## ВАША ЗАДАЧА
Продолжите текст о психологах и их отношении к несводимым друг к другу уровням объяснения, начав сразу после его последнего предложения.

== ПРЕДЛОЖЕННЫЙ ОТРЫВОК

И все же главные болезни психологии — не органические, а психические, что напрямую связано с законом, сформулированным в начале этой книги: психически здоровые люди обычно не становятся психологами. Одним из главных проявлений недостатка психического здоровья у психологов служит их повышенная возбудимость и гиперчувствительность к мелочам, склонность испытывать сильные переживания по поводу пустяков, на которые представители других профессий вообще не обращают внимания. Так, например, они очень болезненно переживают всевозможные «параллелизмы» — психофизический, психосоциальный, психофизиологический, нечто подобное которым существует во всех науках, даже в наиболее благополучных. Физики, скажем, в зависимости от настроения видят в свете то волну, то поток частиц. Биологи появление рода человеческого объясняют то естественным отбором, то вмешательством инопланетян, то Божьим замыслом. Историки то заполняют, то создают белые пятна и не могут разобраться с тем, был ли хан Батый татаро-монголом или Александром Невским. Но при этом все они живут вполне спокойно, в согласии с самими собой и со своей наукой. У типового физика не возникает раздвоения личности от того, что свет это — и волна, и частица. Типовой биолог не мучается от того, что естественный отбор не объясним на клеточном уровне, а происходящее в клетке— естественным отбором. Иное дело — психологи, которые сосуществование в своей науке различных, несводимых друг к другу уровней объяснения, воспринимают как трагедию. И каждое новое их поколение настойчиво бьется над тем, чтобы свести все эти уровни к какому-нибудь одному.

====
== ЗАПИСИ НАБОРА ДАННЫХ

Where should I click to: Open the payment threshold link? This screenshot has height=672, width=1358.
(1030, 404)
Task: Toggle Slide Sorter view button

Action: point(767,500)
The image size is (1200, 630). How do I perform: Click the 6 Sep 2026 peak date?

====

## РЕЗУЛЬТАТ УПРАЖНЕНИЯ
Делается это путем «поедания» всех прочих уровней каким-либо одним, а данный вид обжорства в психологической науке называется грубым словом «редукционизм». Например, психологи с физиологическими аппетитами, с ранней юности полюбившие резать лягушек и мучать крыс, пытаются выдать всю психику за хитросплетения нейронов, а все прочее в ней объявляют вздором и выдумками бездельников. Их главные недруги — психологи гуманистических вкусов — напротив, предают анафеме нейроны, отлучая их от своей науки и именуя унизительным словом «субстрат». А психологи социальной ориентации считают, что человек — это ничто иное, как законсервированное в маленькой консервной банке общество, видя в нем некую квинтэссенцию общественных отношений. Подобные традиции не только мешают объять психическое во всей его полноте и многоуровневости, но и портят отношения между различными категориями психологов. Им бы давно следовало осознать, что психологический пирог всегда будет слоеным, склеенным из разных уровней объяснения, именно слоеность придает ему его неповторимый вкус, и есть этот пирог надо сообща, не отнимая куски друг у друга. Они же, как голодные дикари, пытаются есть так, чтобы непременно отобрать кусок у соседа.
Впрочем, дело не только в нецивилизованности и воинственных нравах психологов, а еще и в том, что, как уже неоднократно отмечалось, отношение психологов к объекту своей науки есть выражение их собственной психологии. Психологические отличия психологов гуманистической ориентации от психологов физиологической ориентации более чем очевидны. Они отличаются друг от друга не только свои нравом, но и внешним видом. И не удивительно, что психолог-гуманитарий, случайно забредший в лабораторию, где режут крыс, тут же начинает просить валокордин, а психолог-естественник, как Д'Артаньян во время спора двух иезуитов, чувствует, что тупеет, и быстро засыпает на семинарах гуманитариев. Только единичные психологи совмещают в себе и то, и другое — как Ж. Пиаже, который одновременно занимался и логикой, и изучением моллюсков.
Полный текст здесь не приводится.